• Le client, qu'il soit interne ou externe, est intégré au plus près du projet. Il est informé des avancements et des problèmes rencontrés. Le but est de produire un logiciel qui satisfasse le client, et non qui respecte à la lettre la spécification fonctionnelle rédigée plusieurs semaines ou mois auparavant. Il faut donc valider fréquemment que la direction prise soit celle qui mène à sa satisfaction effective.
  • Les équipes sont réduites, avec peu de distinction hiérarchique, et les collaborateurs peuvent se faire confiance les uns les autres. L'analogie employée est celle d'une escouade de guérilla, plus rapide et efficace qu'un énorme bataillon d'infanterie. En diminuant le nombre d'intervenants, on optimise les communications.
  • Les livraisons de logiciel sont rapides. Chaque version est ainsi plus "légère" : elle est plus rapide à installer et à tester. Il est plus facile de changer d'orientation sur un projet quand chaque évolution "coûte" peu, et évite d'avoir à modifier des fonctionnalités qui ont déjà été développées.

Comme pour toute méthode de gestion de projet, le but des méthodes agiles est de réussir à sortir de meilleurs logiciels (du point de vue du client) pour un coût moindre (principalement grâce à une réalisation rapide). Pour expliquer leur fonctionnement, je dis souvent qu'il s'agit de la mise en place d'un cycle itératif sous stéroïdes. Les développements restent itératifs, mais en tentant de raccourcir au maximum la durée du cycle.

Risques et écueils

Un des principaux écueils qui peuvent être rencontrés quand on décide de mettre en place ce type de méthode dans un groupe de projet, c'est que la frontière est parfois ténue entre l'application de la méthode et le "n'importe quoi" qui s'installe quand on laisse travailler une équipe sans méthode. Beaucoup de gens n'y voient qu'une structuration des plus mauvaises pratiques du monde de l'entreprise :

  • La réactivité, c'est lorsque le client change sans arrêt d'avis, et qu'on s'efforce de le suivre comme une girouette.
  • La mise en place d'une équipe réduite, c'est quand on n'a pas assez de développeurs et qu'on leur donne plus de travail à faire que ce dont ils sont capables.
  • Les cycles de développement ultra-rapides, c'est quand on n'a pas le temps de tester correctement les nouvelles versions, et qu'on est obligé de faire des versions de correction en urgence quand le client découvre des bugs.
  • Sans parler des développeurs incapables d'écrire la moindre documentation technique, des chefs de projet qui ne veulent pas faire de planning, ni des outils de suivi inexistants...

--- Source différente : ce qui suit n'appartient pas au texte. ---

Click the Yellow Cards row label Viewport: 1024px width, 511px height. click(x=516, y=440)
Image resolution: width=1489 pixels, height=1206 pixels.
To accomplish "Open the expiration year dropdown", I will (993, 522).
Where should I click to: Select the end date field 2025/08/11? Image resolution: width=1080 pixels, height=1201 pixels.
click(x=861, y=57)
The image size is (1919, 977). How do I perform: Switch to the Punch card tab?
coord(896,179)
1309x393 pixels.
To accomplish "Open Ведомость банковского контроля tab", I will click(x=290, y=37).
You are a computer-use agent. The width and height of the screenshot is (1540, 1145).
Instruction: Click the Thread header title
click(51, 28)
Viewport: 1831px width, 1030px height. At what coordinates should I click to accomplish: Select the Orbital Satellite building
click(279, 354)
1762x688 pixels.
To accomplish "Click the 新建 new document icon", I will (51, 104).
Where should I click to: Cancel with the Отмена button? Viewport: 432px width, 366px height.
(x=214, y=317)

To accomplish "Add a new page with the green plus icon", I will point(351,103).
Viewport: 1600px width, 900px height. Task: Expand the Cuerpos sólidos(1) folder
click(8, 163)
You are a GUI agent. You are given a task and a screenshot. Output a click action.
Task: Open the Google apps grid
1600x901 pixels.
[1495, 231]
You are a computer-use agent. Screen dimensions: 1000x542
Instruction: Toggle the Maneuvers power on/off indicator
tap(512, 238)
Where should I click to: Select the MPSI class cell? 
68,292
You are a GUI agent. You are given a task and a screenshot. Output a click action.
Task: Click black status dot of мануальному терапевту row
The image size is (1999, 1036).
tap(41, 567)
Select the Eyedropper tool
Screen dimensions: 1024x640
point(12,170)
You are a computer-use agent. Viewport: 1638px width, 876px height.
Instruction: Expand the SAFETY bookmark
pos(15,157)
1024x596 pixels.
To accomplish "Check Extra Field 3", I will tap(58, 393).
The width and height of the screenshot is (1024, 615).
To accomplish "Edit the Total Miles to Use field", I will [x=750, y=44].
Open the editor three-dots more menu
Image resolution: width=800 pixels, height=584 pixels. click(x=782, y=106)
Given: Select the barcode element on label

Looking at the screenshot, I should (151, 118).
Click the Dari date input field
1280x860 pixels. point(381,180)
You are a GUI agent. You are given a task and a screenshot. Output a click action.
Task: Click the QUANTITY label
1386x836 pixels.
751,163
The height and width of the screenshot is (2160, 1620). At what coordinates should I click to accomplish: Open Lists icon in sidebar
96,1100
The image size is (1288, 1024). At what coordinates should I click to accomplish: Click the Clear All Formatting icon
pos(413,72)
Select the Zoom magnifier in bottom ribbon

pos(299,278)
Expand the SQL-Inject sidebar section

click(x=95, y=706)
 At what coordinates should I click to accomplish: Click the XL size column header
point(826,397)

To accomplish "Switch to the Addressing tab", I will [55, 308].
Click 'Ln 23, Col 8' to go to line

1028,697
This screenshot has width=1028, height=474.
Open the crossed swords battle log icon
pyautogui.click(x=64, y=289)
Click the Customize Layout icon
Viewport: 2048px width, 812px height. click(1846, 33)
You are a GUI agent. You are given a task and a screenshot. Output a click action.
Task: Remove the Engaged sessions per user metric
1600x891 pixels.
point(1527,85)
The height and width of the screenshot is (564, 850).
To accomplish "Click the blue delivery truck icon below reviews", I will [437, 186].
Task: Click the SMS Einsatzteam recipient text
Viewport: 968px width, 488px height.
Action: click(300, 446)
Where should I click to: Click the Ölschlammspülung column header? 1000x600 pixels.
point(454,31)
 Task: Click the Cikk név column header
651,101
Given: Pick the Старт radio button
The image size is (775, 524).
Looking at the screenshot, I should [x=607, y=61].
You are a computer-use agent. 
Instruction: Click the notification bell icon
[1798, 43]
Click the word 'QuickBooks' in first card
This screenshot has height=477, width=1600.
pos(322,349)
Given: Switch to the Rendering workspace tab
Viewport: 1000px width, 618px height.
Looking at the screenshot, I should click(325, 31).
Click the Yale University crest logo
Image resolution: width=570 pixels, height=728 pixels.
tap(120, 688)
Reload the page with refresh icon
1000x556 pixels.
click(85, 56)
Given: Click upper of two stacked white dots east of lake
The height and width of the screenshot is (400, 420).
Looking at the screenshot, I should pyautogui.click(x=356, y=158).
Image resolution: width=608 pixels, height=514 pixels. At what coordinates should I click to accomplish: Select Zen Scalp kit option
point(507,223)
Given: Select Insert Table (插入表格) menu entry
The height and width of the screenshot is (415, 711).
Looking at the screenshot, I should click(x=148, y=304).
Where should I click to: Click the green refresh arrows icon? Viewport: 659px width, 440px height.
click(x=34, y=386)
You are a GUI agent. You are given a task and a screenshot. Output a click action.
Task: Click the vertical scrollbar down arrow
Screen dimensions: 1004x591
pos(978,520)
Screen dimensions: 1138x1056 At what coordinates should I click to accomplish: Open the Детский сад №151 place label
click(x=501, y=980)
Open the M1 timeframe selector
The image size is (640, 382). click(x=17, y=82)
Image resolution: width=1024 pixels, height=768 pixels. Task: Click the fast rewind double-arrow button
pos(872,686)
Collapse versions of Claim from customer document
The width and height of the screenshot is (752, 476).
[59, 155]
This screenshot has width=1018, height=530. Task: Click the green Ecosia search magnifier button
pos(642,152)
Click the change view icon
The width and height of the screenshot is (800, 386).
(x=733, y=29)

Cela est assez vrai. Mettre en place une méthode agile nécessite que tous les acteurs soient impliqués dans le processus, en connaissent les avantages et acceptent de jouer le jeu. Certaines personnes n'ont pas la flexibilité d'esprit nécessaire pour y arriver et ont besoin de méthodes plus directives (cf. cycle itératif).

Mais si vous réussissez à mettre en place les outils nécessaires et à former les gens, vous pourrez focaliser l'équipe sur un but commun : la réalisation du projet. C'est une grande avancée par rapport à d'autres méthodes, qui sont basées sur l'affectation de tâches à des employés (tels des robots) et leur surveillance par leur hiérarchie. L'objectif est de réussir le travail, pas de permettre à une ou plusieurs personnes de jouer les petits chefs en faisant claquer le fouet au-dessus des têtes.